Como eu sou meio metida (só meio? perguntariam meus filhos), não vou ao colégio, participo nos bastidores, fazendo bandeiras, enfeites, indo atrás das doações, dando idéias. Se eu for até a escola, acabo mandando em tudo, o que é absolutamente desaconselhável, visto que um dos objetivos é a interação entre os alunos.

Como já falei anteriormente, tal qual na gincana dos pequenos, nesta também, além dos testes de conhecimento, agilidade física, estratégia e outros, há um aspecto muito bonito. Todos os anos, são arrecadados muitos, mas muitos quilos mesmo de alimentos. Até um tempo atrás também havia o recolhimento de roupas. Ano passado não teve, mas em compensação o que os alunos conseguiram de alimentos e cobertores foi uma coisa absurda.

Mas, naturalmente, por se tratar de um colégio particular, sempre há aqueles que deturpam tudo.

Já falei que tenho uma papelariazinha. Pois bem, há uns anos atrás, no dia da carreata que encerrava a gincana, uma das equipes teve seu ponto de reunião exatamente na frente de minha loja. (não era a equipe dos meus filhos). Estava tudo muito bonito, tudo que caía no chão, os garotos recolhiam. Até porque isto fazia parte da prova. Não poderia haver resto de sujeira na via publica.

Pois bem, entra uma madame na loja, faz o pedido do que queria comprar, e começa a soltar o verbo contra a escola. contra os garotos, contra tudo.

Coisas tipo “eu conheço escola particular, as doações vão todas prá eles mesmos, a comida eles ficam prá eles, a sujeira depois pagam alguém prá limpar, e olha o som” (ótimo, diga-se de passagem) e outrasbesteiras do tipo.

Foi quando entrou um dos alunos e me pediu alguma coisa, não lembro o que, e a mulher exigiu, isto mesmo, exigiu que eu mandasse o garoto se retirar. Não deu de aguentar, não. Afinal, mandando o garoto se retirar da minha loja, seria quase como mandar meu filho embora. Afinal, mesmo que em outro ponto da rua, ele também estava participando. Nesta hora, a baiana rodou. A pessoa ouviu o que quis e o que não quis. Falei da grandeza da ajuda. Falei de quantas famílias na cidade seriam beneficiadas. Falei que o que ela dizia era mentira, pois varias vezes eu estava no colégio quando as cestas básicas e as roupas eram distribuidas.

Eu sempre vi agradecimento nos olhos das pessoas que recebem as doações. Tudo é feito de forma organizada. Há um cadastramento das famílias, a distribuição é com muita ordem, sem atropelos.

Eu participo, e minha família também. Meus filhos pedem doações aos avós, aos tios, a amigos.

É por uma excelente causa. Por eles mesmos e pelos outros.

Eles, por se aproximarem mais dos colegas e os outros por poderem receber um pouco de carinho e atenção.
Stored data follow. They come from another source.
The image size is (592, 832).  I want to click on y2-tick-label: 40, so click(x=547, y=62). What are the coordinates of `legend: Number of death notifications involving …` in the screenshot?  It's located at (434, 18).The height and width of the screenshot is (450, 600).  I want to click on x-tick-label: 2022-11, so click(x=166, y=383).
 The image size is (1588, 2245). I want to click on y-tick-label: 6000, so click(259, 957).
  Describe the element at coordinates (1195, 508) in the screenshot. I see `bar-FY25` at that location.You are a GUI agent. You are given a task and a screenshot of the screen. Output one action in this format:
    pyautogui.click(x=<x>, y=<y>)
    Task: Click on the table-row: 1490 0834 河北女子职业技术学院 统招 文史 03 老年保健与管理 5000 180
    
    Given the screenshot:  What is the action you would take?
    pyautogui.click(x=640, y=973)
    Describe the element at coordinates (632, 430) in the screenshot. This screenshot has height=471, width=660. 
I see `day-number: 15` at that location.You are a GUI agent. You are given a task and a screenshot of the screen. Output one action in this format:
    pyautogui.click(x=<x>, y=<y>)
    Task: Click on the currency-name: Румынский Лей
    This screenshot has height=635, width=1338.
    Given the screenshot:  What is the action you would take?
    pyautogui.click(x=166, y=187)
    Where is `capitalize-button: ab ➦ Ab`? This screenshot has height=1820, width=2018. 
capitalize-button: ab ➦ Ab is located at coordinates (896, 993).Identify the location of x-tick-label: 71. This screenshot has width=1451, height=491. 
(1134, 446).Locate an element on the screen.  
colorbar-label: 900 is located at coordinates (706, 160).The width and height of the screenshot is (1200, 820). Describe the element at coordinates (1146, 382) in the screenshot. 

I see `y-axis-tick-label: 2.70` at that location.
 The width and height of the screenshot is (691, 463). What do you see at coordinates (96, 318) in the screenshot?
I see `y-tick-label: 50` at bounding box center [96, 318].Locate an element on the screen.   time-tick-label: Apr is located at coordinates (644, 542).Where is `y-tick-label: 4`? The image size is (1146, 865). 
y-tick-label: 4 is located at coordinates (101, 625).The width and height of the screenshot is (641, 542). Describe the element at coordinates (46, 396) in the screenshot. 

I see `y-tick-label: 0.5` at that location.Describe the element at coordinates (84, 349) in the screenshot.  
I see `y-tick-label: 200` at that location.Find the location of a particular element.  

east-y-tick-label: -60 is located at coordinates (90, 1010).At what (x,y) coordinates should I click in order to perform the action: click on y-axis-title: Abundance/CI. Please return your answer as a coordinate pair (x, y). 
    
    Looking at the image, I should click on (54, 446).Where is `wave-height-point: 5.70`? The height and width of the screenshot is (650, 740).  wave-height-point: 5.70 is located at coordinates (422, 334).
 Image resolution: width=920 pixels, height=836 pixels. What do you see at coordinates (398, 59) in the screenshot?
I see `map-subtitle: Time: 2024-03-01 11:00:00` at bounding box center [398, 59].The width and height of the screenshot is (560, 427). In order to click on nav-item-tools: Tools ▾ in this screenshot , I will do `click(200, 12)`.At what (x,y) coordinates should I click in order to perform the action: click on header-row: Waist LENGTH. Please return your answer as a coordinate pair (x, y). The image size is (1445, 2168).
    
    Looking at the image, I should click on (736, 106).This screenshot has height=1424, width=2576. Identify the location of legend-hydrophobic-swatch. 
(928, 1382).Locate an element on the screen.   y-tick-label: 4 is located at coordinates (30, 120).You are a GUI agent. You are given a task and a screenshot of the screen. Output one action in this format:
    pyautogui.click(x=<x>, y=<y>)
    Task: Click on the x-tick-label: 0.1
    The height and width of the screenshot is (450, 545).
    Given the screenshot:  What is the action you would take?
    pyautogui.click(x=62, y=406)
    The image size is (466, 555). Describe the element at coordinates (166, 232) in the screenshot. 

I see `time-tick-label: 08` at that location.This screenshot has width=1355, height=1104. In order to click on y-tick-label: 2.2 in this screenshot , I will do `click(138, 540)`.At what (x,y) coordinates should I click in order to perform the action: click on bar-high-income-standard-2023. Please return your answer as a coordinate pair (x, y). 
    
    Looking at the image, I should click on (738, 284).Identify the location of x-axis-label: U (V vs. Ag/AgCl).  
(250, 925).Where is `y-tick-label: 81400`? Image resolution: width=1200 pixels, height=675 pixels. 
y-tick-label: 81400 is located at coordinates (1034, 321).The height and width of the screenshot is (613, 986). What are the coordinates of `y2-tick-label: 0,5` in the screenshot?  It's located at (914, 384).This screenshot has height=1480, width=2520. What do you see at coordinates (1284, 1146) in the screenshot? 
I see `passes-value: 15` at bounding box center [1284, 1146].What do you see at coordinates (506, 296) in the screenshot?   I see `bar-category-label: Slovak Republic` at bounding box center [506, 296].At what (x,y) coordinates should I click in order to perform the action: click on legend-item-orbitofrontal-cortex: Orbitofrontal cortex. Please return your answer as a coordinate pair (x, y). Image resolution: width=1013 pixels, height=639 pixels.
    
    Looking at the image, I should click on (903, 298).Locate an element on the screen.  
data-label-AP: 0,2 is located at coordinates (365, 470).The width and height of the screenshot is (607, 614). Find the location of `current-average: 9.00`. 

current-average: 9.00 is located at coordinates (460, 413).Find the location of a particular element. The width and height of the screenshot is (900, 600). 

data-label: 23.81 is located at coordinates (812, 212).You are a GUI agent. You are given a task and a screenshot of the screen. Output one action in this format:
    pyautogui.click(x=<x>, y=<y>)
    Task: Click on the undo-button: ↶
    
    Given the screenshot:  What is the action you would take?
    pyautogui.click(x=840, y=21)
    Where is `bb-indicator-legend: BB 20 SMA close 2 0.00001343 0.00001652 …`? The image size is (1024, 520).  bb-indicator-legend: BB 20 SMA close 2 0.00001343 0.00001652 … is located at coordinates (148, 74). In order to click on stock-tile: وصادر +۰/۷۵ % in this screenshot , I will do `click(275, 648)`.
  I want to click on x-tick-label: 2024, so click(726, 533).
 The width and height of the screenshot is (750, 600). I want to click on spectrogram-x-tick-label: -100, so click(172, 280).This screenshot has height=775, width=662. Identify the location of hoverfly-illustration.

São entusiasta desta gincana. E mesmo quando meus filhos já não estiverem mais estudando no colégio, vou tentar continuar participando.

Participem também, se puderem. Ou pelo menos torçam para que a gincana continue o sucesso que tem sido.

E que a equipe dos meus filhos ganhe de novo. ( só prá variar um pouquinho, eheheheh).